Now for a few other projects, not included in my tortoise queue:
A previous coworkter asked if I could finish a cardigan for her mother-in-law. The lovely senior lady had some cognitive decline and couldn't figure out how to assemble it. As it turned out, she had completed the body parts correctly, but not the sleeves. So I frogged the sleeves and knitted them correctly, then assembled the sweater and completed the ribbing for the front and collar, plus added the button loops. The woman said she had the buttons and would put them on, so I left that to her. The sleeves ended up being quite long on her and I likely could have done the small size. But she had started in the medium, so that's what I continued with. However, I do tend to knit larger than gauge. 
My youngest sister celebrated her 60th birthday this year and these slippers were part of her gift from me. Several years ago, she requested that I make her a pair of running shoe slippers, a picture of which had been circulating online. I purchased the pattern and found it rather ridiculous, with the sole made of 2 strands of sock yarn and one of crochet cotton, and the body of the slipper made of bulky yarn.  Not only did I consider that a weird combination of yarns, but I knew that I'd be lucky to find all of them in colours that worked together.

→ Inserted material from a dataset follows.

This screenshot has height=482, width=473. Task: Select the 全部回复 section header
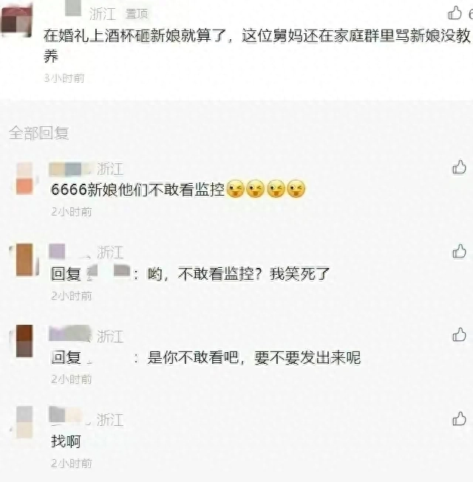pos(38,133)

Not to mention the fact that the pattern did not appear easy to follow. So that idea languished in the background until this pattern popped up in my feed. Unfortunately, the pattern calls for 2 hook sizes, and it wasn't until I got to the laces, where it says to switch to the smaller hook size that I realized that I had completed the entire first slipper with the smaller hook. No wonder it was too small. So I actually ended up making 3 slippers and still have the first one. It might fit my grandson, but I haven't felt motivated to make another one. I didn't enjoy this pattern at all, and I likely won't repeat it. Still haven't decided what I'm going to do with the odd slipper. 
I wanted a couple of dishcloths for gifts, but I don't like using the same pattern over and over. So, I pulled out this book, selected an appropriate stitch and voilà, a new dishcloth pattern. 

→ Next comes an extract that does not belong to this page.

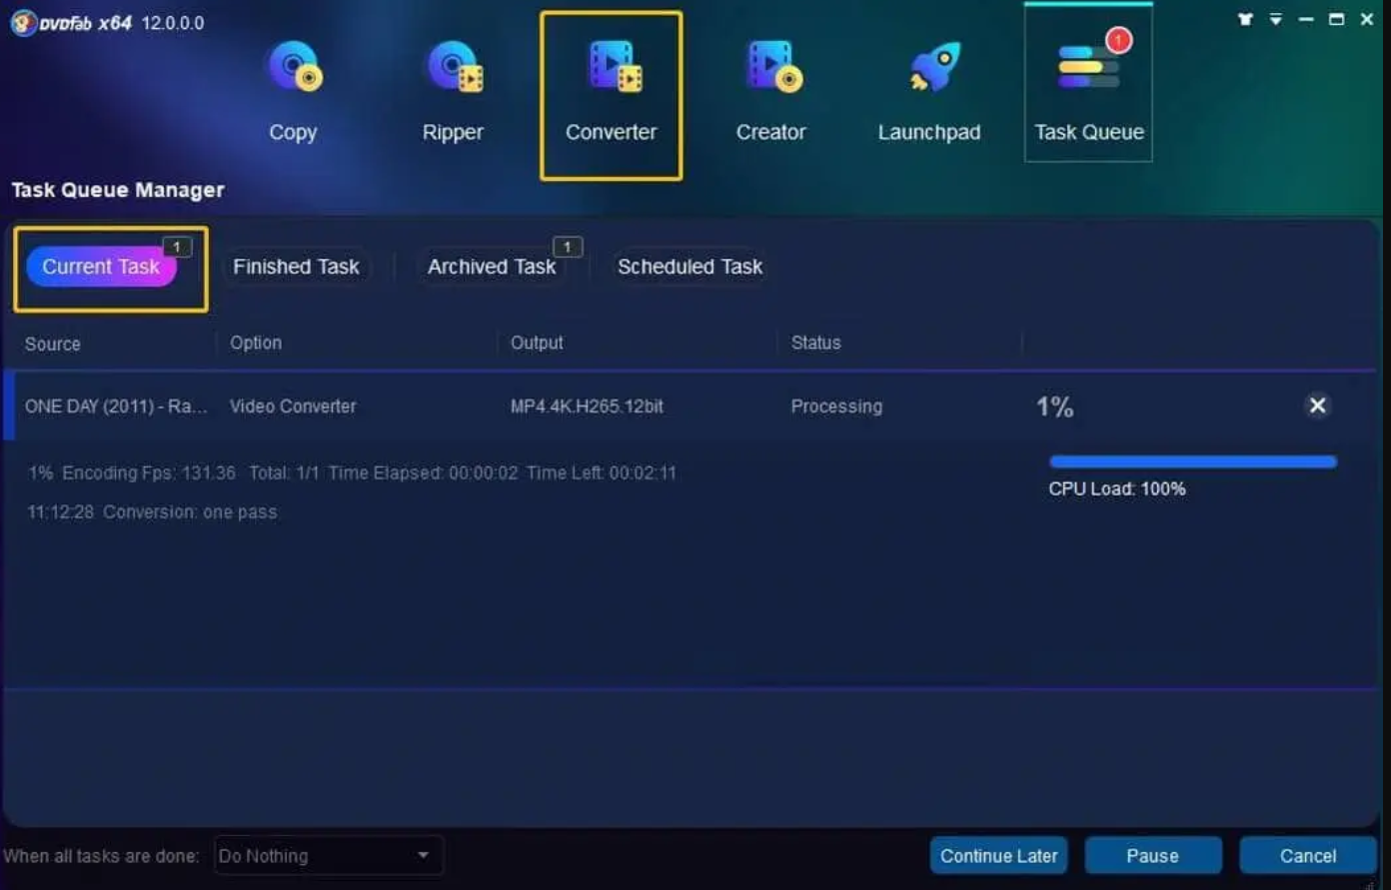1391x890 pixels.
Task: Open the Ripper module icon
Action: point(454,68)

And another one. Don't ask me to remember the names of these stitches. I probable made a notation in the book. 
Then I had a bridal shower coming up, and wanted to use a dishcloth instead of a bow on the package. 

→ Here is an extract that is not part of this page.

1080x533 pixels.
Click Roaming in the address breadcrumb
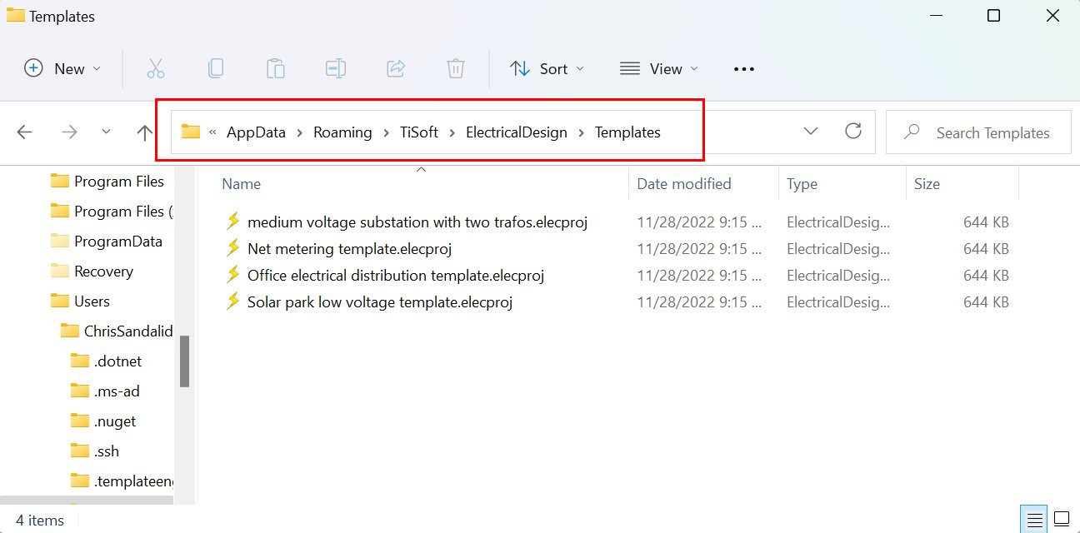click(x=343, y=132)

However, I ended up using this one on my nephew's birthday gift instead. The young lady getting married had chosen a red spatula in her gift registry (which I purchased as part of my gift) and so I assumed that red was one of her kitchen colours. Plus the dishcloth I used to wrap my gift in had red in it as well. So, I chose a reddish yarn for her dishcloth instead. 
Environmentally friendly, reusable giftwrap. 
The dishcloth pattern is found here. I like it much better than the slipper pattern. 😉
I included a quilted hot pot holder in the gift as well. 
That's a 4" quilt block in the lower corner, called An Envelope Motif. 
Now I think my blog is up to date on all of my yarn projects.